(REQUIREMENT) Where in the data does the word "pixels" appear? Find those lines and copy them.

(SOURCE MATERIAL)
--
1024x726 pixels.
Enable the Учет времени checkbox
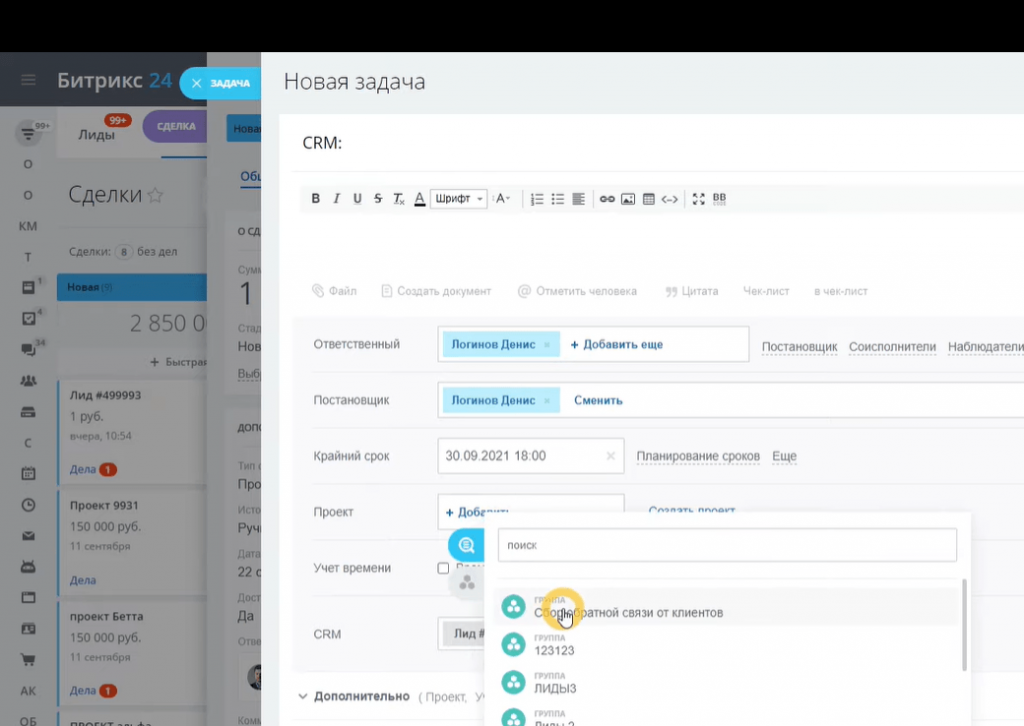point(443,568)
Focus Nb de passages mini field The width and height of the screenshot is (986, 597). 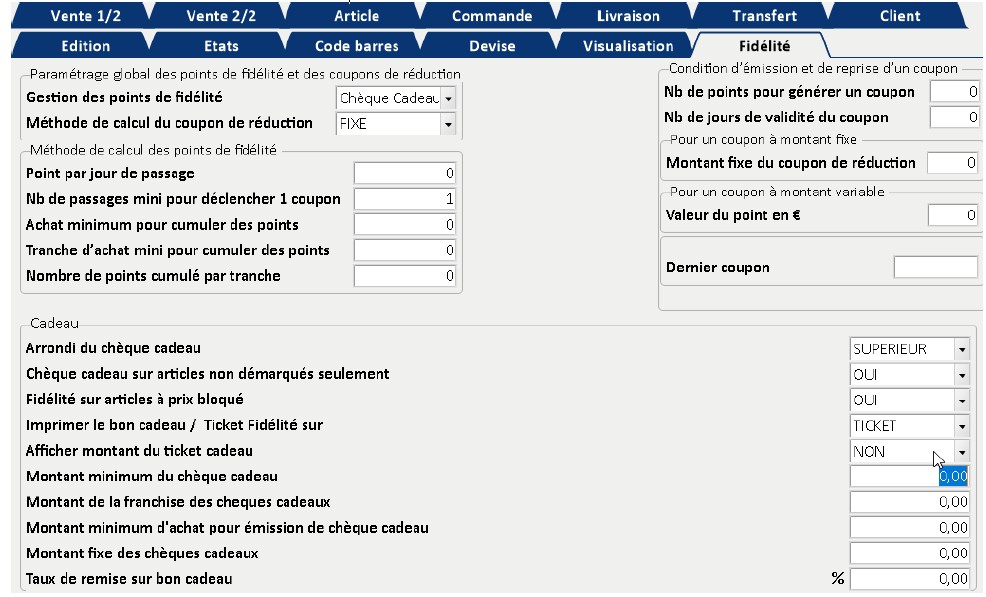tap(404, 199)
--
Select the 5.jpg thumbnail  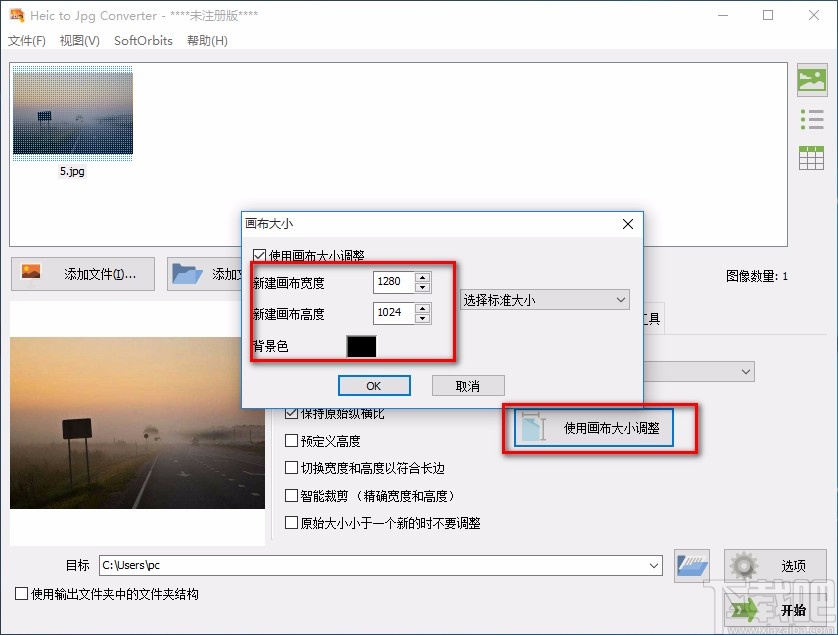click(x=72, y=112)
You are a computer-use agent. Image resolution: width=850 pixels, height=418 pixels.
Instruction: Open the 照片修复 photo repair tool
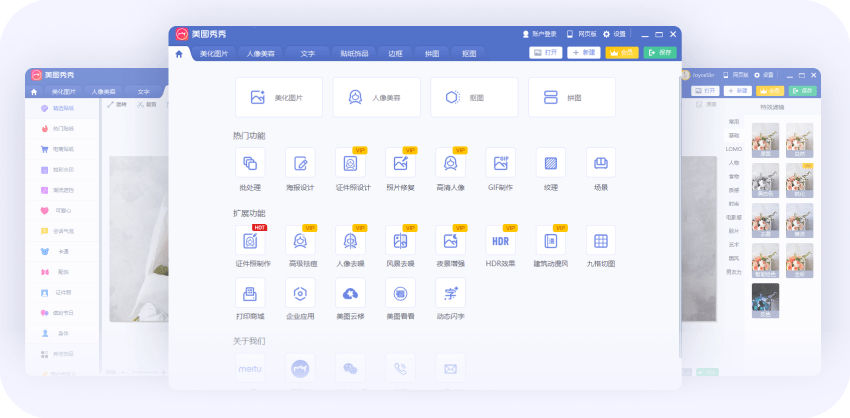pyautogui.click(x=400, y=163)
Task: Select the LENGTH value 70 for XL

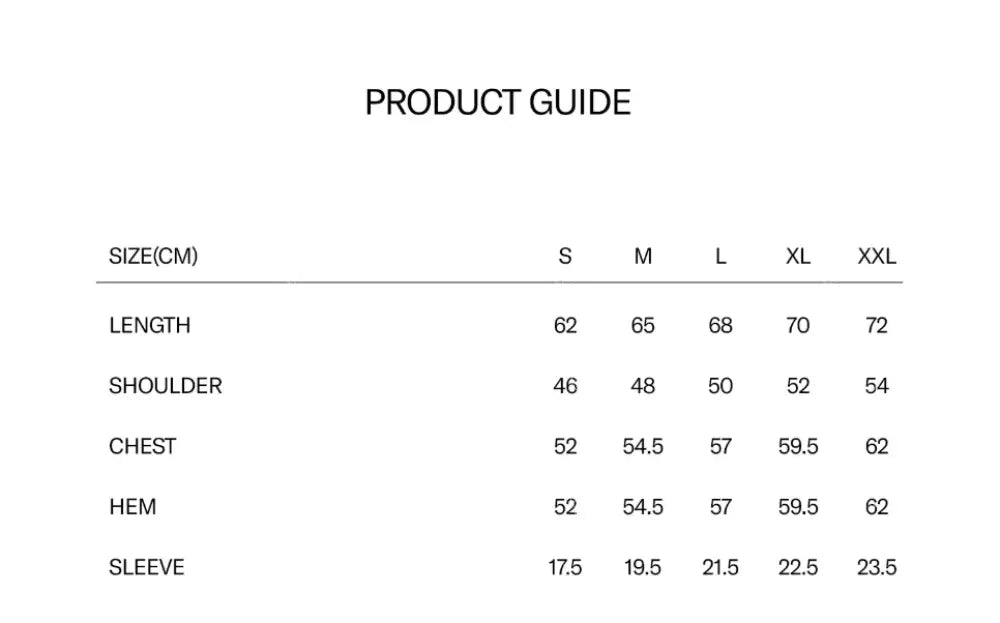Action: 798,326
--
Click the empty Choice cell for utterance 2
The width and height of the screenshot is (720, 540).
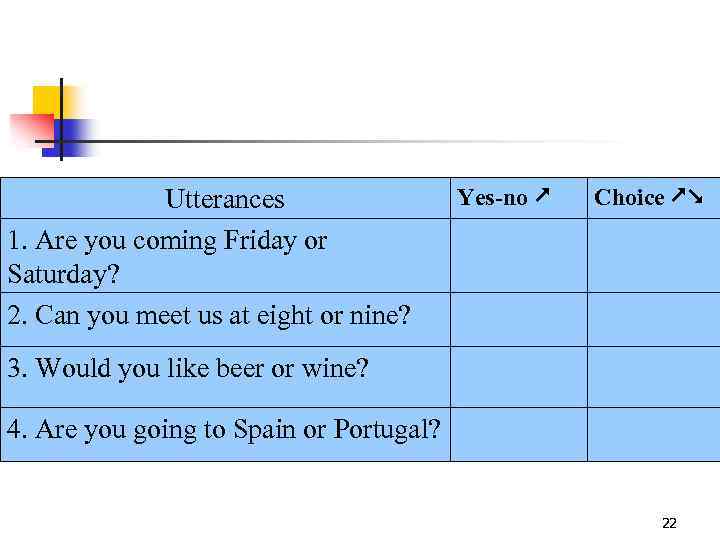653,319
--
(SOLVED PROBLEM)
1024x726 pixels.
You are a computer-use agent. Image resolution: width=850 pixels, height=418 pixels.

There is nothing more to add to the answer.